##### Available data #####
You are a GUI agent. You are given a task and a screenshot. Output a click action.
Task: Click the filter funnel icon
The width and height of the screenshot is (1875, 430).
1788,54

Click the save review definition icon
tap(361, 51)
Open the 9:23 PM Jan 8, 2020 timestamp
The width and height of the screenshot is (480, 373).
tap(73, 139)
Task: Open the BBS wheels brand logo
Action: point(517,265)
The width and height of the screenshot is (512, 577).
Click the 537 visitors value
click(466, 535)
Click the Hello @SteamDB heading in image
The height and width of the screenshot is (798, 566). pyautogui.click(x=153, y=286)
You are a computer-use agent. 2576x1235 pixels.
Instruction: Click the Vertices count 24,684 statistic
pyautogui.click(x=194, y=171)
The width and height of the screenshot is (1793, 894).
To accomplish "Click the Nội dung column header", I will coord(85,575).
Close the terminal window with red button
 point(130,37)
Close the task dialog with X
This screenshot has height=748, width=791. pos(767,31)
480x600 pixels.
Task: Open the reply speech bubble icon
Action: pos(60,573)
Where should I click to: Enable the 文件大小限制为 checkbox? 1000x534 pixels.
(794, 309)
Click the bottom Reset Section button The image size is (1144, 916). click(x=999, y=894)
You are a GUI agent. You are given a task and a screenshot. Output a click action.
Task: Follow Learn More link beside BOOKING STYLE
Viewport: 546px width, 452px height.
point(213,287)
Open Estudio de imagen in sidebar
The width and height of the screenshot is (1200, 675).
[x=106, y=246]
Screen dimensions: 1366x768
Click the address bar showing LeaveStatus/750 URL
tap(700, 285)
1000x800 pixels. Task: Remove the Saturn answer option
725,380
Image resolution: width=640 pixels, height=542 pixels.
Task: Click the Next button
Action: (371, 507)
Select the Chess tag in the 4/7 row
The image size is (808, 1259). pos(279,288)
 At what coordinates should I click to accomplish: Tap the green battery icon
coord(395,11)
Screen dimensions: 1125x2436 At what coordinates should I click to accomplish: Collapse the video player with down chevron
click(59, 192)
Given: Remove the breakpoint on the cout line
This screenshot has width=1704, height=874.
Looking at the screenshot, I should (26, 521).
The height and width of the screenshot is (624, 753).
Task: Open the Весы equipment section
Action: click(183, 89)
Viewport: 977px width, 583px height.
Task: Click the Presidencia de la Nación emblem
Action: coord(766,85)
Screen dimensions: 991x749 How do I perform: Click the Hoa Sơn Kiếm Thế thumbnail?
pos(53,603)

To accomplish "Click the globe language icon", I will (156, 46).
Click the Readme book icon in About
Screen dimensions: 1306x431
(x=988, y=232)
#####
* _Direction_:
Scale the click coordinates in the answers by 1.25, rounding to whole numbers with halves rounded up, and reproduce the lines from the start of the raw records through the line that contains "tap(361, 51)", requests included. Leave every other number unchanged.

* _Finished exercise_:
You are a GUI agent. You are given a task and a screenshot. Output a click action.
Task: Click the filter funnel icon
The width and height of the screenshot is (1875, 430).
2235,68

Click the save review definition icon
tap(451, 64)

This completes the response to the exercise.